私を見下す義母と義妹
私が手土産を差し出すと、義妹は開口一番「ニート嫁がこんな高そうなお菓子? お兄ちゃんのお金で買ったんでしょ」と嫌みを言ってきました。私は在宅で仕事をしていますが、義母と義妹は「在宅ワーク=無職」と思い込み、私が仕事をしていないと決めつけていたのです。
以前、義母から「明日、スーパーに行くから10時に迎えに来て」と急に呼び出されたこともありました。何とか予定を調整して向かうと、そこには義母の友人たちまでいたのです。義母は「うちの嫁、いつも家にいて暇だから、皆さんも用事があるときは頼んでいいからね」と笑っていて、私は返す言葉を失いました。
義妹の結婚を祝うはずが…
そういったことが続き、私は義家族とはできるだけ距離を置いていました。そんなある日、義妹の結婚が決まり、お祝いを伝えるため夫と義実家へ行くことに。久しぶりに会った義妹は「相手は有名大卒のエリートなの!」と上機嫌でした。
しかし、私を見るなり「彼は大企業勤めで、式には上司や同僚も来る予定なんです。身内にニートがいると思われたら恥ずかしいから、お義姉さんは参列しなくて大丈夫ですよ」と言ってきたのです。義母も「ニートだと思われるような人を親戚として紹介するわけにはいかないもの。あなたは無理に来なくていいのよ」と同調しました。
夫は「そんなふうに言うなんておかしいだろ! 彼女はきちんと働いているし大切な家族だよ。彼女が行かないなら俺も出席しないからな!」と怒りをあらわにしました。すると義妹は慌てだし、「お兄ちゃんは一流企業勤めなんだから参列してよ。箔が付かないでしょ! 彼の会社は、あのA物産なのよ」と言い出したのです。
私は驚いて義妹の顔を見ました。A物産という社名に心当たりがあったからです。けれど、その場で何か言えば話がややこしくなると思い、口をつぐみました。そして、夫には「私のことは気にしないで。あなたは出席してきて」と伝え、私は義妹の希望通り、式を欠席することにしたのです。
結婚式当日、義母から電話が!
義妹の結婚式当日、私は自宅で過ごしていました。すると、いつの間にか義母から何度も電話がかかってきていたのです。何度目かの着信で出ると、慌てた声の義母から「ちょっとあなた、今どこ!?」と聞かれました。さらに、義妹の裏返った声も聞こえてきました。
「A物産の会長さんが来ていて、『うちの孫はどこだ?』って聞かれたんだけど……!」
実は、A物産は私が勤めている会社で、会長は私の祖父なのです。義妹の婚約者の勤務先がA物産だと聞いたとき、もしかすると祖父も招待されているかもしれないと思っていました。

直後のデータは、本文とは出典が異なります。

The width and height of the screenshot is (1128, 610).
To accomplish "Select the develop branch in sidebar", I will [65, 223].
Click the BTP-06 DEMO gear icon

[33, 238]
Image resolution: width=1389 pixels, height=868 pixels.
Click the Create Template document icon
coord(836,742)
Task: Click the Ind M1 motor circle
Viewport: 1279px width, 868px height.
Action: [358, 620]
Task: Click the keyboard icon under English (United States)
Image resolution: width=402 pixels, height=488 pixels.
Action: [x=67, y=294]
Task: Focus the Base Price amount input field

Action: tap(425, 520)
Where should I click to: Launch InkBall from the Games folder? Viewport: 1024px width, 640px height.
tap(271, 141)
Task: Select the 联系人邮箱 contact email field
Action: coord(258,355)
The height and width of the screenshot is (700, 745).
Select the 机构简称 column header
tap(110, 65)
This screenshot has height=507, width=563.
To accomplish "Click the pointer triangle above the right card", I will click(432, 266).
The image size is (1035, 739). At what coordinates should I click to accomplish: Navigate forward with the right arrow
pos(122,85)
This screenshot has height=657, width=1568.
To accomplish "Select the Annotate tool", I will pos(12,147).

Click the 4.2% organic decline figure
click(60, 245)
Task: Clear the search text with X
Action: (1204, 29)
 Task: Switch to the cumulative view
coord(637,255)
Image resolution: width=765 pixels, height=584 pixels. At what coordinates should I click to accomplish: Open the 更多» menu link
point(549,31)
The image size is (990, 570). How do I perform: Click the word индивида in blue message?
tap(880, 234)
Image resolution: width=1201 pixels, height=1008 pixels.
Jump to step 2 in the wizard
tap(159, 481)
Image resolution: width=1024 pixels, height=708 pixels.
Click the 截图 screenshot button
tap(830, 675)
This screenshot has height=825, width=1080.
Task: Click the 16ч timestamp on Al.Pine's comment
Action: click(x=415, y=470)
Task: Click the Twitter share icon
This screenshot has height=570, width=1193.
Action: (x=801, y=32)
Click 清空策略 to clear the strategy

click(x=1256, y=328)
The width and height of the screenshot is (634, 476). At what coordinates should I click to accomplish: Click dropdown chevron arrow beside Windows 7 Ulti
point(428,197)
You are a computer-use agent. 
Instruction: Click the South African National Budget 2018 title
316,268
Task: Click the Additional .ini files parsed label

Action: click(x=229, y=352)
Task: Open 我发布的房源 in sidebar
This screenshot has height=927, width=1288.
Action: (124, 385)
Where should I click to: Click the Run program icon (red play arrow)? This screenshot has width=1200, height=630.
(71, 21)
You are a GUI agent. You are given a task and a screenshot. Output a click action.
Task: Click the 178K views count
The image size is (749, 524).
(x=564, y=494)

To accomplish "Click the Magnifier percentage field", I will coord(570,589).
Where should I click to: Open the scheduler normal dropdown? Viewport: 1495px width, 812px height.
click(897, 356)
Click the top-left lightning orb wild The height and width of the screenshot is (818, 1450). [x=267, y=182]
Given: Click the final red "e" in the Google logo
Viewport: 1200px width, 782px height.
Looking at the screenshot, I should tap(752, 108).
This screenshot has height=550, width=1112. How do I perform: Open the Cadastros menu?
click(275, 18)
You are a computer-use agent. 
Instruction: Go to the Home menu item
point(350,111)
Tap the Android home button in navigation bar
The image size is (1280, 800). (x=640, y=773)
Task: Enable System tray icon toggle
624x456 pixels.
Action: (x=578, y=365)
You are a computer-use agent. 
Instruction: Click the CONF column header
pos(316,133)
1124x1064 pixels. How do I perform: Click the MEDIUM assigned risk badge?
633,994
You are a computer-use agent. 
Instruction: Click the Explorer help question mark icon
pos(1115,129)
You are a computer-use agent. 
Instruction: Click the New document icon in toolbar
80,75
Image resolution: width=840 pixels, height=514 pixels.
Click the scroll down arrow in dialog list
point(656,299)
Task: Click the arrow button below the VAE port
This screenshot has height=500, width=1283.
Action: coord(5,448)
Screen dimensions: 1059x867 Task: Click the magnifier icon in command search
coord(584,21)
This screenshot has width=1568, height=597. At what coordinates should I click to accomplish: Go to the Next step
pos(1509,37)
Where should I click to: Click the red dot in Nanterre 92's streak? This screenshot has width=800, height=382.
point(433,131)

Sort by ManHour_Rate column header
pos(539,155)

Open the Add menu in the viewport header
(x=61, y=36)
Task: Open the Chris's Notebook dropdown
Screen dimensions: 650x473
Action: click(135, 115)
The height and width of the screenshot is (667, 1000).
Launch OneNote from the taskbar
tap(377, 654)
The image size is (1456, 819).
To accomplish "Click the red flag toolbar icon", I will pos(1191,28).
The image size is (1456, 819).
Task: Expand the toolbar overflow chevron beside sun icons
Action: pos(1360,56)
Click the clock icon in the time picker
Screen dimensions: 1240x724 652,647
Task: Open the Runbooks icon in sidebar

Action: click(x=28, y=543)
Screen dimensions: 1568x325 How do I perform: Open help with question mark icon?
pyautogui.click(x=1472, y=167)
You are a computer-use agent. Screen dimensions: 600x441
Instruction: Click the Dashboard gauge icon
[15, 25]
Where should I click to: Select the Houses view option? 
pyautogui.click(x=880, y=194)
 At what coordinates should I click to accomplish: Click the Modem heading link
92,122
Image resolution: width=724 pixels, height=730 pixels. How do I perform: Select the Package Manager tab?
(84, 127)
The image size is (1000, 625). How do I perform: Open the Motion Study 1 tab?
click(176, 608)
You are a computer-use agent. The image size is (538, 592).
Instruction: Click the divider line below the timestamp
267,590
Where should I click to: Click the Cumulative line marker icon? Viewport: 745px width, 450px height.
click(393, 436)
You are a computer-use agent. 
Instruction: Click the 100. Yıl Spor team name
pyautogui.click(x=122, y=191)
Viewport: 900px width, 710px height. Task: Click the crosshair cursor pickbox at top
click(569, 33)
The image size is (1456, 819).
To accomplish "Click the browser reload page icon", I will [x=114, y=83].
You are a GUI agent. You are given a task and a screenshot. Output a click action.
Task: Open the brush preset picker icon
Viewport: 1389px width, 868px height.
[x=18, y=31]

義母たちは私の仕事にも家族にも興味を示してこなかったため、私とA物産のつながりをまったく知らなかったようです。
祖父は夫とも顔見知りなので、私がいないことを不思議に思ったのでしょう。やがて電話口に祖父が出て、「どうしてお前がいないんだ?」と尋ねてきたので、私は「来ないでほしいと言われたの」と伝えました。会場にいた夫からも説明を受けたようで、祖父はしばらく黙ったあと、低い声で「そうか」と言いました。
祖父のひと言で義妹たちが絶句
その後、義母と義妹から「お願いだから来てよ!」と懇願され、祖父にも直接話したほうがよいと思い、私は式場へ向かうことに。到着すると、会場には重たい空気が流れていました。
私の姿を見た祖父は、義母たちに向き直り、「孫を無職だと決めつけて、結婚式に来ないでくれと言ったそうですね。あの子は優秀なプログラマーとして、わが社で重要な仕事をしています。まずは孫に謝ってください」と告げました。
義母と義妹は顔をこわばらせ、何も言い返せない様子でした。義妹の婚約者は、青ざめた顔で私に頭を下げると、「事情を知らなかったとはいえ、本当に申し訳ありません。彼女とは一度、きちんと話し合います」と言葉を絞り出しました。その後、式は混乱したままお開きとなり、後日、義妹は婚約を解消されたと聞きました。
それ以来、義妹と義母からの嫌みはなくなりました。必要以上に義家族の言葉に振り回されることもなくなり、今は夫と穏やかな毎日を過ごしています。もうしばらくしたら、私たちには新しい家族が増える予定です。家族3人での生活を、心から楽しみにしています。
※本記事は、実際の体験談をもとに作成しています。取材対象者の個人が特定されないよう固有名詞などに変更を加えながら構成しています。